Premiers signataires : Caroline Andréani, membre du CN du PCF, Paul Barbazange, membre du CN du PCF, Marie-Christine Burricand, membre du CN du PCF, Rémy Herrera, économiste CNRS, Jean-Jacques Karman, membre CN du PCF, Jean-Pierre Meyer, membre du CN du PCF, Nicolas Peyraud, militant PCF, Michèle Picard, maire de Vénissieux, Hervé Poly, secrétaire départemental PCF Pas-de-Calais, Danielle Trannoy, membre du CN du PCF.

C) Une refondation par le peuple lui-même (par André Bellon Président de l’Association pour une Constituante)

C’est peu de dire que la crise grecque a mis chacun au pied du mur, à savoir la question de rester ou pas dans le cercle des règles qui fondent la vie politique en France et sous l’égide de l’UE. Ainsi, interrogé sur l’émergence potentielle d’une alliance des gauches européennes, Yanis Varoufakis a déclaré  : «  Ce que je pense, c’est qu’une alliance d’Européens en provenance de tout le spectre politique qui partagent une idée très radicale, celle de la démocratie, est possible.  » Jacques Sapir appelle, lui, à un front rassemblant l’ensemble des forces, y compris des forces de droite, qui, aujourd’hui, appellent à sortir de l’euro. (…) On pourra critiquer chez Varoufakis l’absence d’hypothèse de sortie de l’euro, chez Sapir l’hypothèse d’alliance avec le FN. Mais dira-t-on enfin que l’un comme l’autre oublie ou refuse de dire que la démocratie n’est que l’autre nom de la souveraineté populaire  ? Ils pensent stratégie électorale sans s’interroger sur la refondation de la démocratie, seule revendication potentiellement majoritaire et porteuse de changements réels. Car sa rénovation doit mettre fin à l’asservissement et à l’humiliation qui interdisent aux citoyens d’exprimer leur volonté et de la faire respecter.

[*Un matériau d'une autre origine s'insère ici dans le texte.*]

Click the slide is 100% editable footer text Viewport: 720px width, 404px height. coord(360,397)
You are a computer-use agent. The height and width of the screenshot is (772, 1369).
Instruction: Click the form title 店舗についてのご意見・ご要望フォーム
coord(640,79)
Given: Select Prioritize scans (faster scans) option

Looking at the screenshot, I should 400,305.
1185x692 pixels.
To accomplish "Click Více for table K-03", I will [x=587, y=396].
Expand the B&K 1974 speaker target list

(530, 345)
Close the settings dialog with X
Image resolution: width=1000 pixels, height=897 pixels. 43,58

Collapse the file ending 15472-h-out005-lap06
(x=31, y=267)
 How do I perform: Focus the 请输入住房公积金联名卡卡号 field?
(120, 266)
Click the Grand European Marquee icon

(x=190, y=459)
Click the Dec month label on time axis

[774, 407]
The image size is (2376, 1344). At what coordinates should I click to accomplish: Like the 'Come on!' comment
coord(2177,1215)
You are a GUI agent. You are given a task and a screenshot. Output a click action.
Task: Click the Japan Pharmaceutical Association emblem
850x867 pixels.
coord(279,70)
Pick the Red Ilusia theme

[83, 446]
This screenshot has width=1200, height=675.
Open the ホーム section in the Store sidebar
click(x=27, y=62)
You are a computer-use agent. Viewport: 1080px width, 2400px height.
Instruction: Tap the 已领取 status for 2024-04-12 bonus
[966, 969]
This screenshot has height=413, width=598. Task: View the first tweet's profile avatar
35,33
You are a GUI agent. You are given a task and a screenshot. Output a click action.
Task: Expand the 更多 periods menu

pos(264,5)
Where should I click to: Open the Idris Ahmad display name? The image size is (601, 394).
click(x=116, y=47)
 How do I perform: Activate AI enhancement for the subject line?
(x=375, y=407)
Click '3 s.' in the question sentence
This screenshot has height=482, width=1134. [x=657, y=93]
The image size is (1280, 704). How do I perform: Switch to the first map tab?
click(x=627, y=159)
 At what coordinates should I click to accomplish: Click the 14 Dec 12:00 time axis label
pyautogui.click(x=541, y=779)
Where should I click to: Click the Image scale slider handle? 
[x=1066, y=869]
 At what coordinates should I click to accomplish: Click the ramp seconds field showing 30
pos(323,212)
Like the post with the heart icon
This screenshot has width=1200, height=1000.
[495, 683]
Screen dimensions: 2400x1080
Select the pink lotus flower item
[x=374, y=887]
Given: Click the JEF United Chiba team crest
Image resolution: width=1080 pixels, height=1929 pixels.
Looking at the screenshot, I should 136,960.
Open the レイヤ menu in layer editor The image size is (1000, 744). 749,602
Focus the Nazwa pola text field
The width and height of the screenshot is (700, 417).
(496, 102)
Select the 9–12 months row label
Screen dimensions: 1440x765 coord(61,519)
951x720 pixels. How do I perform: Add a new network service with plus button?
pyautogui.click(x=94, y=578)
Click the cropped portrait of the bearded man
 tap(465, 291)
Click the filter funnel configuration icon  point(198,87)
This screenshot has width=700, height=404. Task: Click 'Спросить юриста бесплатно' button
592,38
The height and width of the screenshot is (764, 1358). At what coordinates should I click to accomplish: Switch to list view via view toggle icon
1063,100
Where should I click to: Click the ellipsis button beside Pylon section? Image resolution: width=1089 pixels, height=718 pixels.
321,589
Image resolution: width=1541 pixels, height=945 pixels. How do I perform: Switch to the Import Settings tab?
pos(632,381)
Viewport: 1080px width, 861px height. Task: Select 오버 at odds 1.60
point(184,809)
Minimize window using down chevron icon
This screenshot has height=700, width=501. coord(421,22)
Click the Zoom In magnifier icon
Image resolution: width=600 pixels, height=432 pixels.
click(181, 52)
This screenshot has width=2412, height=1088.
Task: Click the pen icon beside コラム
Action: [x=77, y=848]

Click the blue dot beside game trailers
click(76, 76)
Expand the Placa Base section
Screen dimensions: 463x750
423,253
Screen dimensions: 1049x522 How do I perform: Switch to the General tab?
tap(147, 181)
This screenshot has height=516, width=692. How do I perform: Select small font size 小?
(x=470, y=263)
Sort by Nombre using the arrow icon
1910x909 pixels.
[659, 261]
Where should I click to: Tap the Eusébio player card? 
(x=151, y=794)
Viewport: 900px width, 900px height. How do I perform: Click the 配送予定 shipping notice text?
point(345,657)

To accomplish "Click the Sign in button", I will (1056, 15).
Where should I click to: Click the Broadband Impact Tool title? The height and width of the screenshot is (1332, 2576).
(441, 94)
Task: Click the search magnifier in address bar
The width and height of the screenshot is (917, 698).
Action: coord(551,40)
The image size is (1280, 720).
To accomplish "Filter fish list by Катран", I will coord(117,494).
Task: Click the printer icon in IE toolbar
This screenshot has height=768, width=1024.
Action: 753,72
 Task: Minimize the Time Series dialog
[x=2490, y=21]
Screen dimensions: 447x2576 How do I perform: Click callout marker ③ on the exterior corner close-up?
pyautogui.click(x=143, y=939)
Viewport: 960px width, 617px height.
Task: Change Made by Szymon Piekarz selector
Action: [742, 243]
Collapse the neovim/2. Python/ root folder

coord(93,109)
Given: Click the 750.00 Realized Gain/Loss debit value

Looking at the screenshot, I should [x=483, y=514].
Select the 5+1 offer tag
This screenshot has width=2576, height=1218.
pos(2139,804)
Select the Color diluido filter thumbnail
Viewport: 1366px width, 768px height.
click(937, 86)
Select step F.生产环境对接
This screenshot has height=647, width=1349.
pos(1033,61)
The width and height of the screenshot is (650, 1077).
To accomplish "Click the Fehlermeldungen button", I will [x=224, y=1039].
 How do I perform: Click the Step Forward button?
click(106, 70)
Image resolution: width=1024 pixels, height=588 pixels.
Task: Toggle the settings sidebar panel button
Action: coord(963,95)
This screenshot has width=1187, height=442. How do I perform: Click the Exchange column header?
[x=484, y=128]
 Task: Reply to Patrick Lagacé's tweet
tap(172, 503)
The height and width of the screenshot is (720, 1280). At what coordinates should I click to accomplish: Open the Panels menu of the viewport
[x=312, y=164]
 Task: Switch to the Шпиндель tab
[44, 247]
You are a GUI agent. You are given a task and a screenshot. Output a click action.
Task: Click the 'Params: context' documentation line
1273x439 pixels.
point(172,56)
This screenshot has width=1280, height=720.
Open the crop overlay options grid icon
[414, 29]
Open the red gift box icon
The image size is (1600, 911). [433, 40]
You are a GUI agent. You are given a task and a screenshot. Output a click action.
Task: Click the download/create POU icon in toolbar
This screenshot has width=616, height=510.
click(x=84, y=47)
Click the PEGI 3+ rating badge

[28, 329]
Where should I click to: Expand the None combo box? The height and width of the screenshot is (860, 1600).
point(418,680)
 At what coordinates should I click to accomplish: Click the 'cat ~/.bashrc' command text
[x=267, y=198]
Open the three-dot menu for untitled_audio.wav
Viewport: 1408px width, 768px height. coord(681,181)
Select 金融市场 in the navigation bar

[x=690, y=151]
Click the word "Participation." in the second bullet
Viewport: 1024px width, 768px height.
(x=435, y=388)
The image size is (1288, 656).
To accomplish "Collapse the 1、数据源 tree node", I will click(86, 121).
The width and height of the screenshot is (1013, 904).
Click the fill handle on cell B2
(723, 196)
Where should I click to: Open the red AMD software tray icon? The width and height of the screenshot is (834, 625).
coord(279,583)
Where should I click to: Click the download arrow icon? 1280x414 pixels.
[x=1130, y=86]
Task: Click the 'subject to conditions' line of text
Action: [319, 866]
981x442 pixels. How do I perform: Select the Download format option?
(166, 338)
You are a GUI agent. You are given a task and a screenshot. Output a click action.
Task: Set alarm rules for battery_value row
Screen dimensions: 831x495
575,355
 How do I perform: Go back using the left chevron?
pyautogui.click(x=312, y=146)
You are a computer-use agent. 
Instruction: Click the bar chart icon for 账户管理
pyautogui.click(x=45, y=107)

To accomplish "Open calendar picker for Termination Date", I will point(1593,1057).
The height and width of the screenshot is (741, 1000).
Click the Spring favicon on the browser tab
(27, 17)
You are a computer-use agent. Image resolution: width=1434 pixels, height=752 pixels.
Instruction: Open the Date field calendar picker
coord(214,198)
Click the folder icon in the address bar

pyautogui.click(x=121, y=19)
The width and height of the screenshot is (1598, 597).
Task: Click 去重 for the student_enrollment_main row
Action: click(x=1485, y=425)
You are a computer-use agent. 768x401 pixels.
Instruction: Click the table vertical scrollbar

C’est le peuple, seul qui, en Grèce comme en France, dispose de la légitimité pour sortir des jeux tactiques stériles qu’impose un système politique déconnecté des réalités. Pour se manifester, cette légitimité nécessite l’élection d’une Assemblée constituante au suffrage universel en France et, pourquoi pas, dans chacun des pays. Celle-ci permet de sortir du cercle vicieux dans lequel s’enferme Jacques Sapir et consistant à chercher des alliances pour réaffirmer la souveraineté populaire et nationale sans référence aux principes de base de la démocratie et de la République. Il est très significatif que le FN écarte cette refondation  : Marine Le Pen a elle-même déclaré que «  les institutions de la Ve République sont tout à fait aptes à exprimer la démocratie pour le peuple français  », marquant ainsi son hostilité à la Constituante.

En France, la Constituante doit permettre d’atteindre cette souveraineté dans le cadre des principes qui ont émergé lors de la Révolution française, en particulier la Déclaration des droits de l’homme et du citoyen (mais aussi l’insurrection républicaine de 1792). C’est d’ailleurs l’un des enseignements de l’expérience du Conseil national de la Résistance où la nation a puisé dans les tréfonds de son histoire démocratique et républicaine pour se rassembler et abattre le régime de Vichy et le nazisme. Ce sont les citoyens attachés à ces principes tirés de 1789 et de notre histoire républicaine (1792) qui peuvent redonner sens à leur propre souveraineté en redéfinissant les règles du jeu démocratique dans le pays comme dans les relations extérieures en permettant la remise à plat des traités qui lient la France.

Oui, la crise grecque a obligé à repenser la sortie d’une crise sans précédent depuis longtemps. On s’inscrira ou pas dans l’Europe telle qu’elle existe, on parlera ou non de telle ou telle alliance politique pour en sortir, mais tous ces discours resteront sans conséquence ou pire conduiront à d’autres drames si n’est pas enfin posée, en dehors du paysage politique existant, la question de la reconstruction du peuple et de sa souveraineté.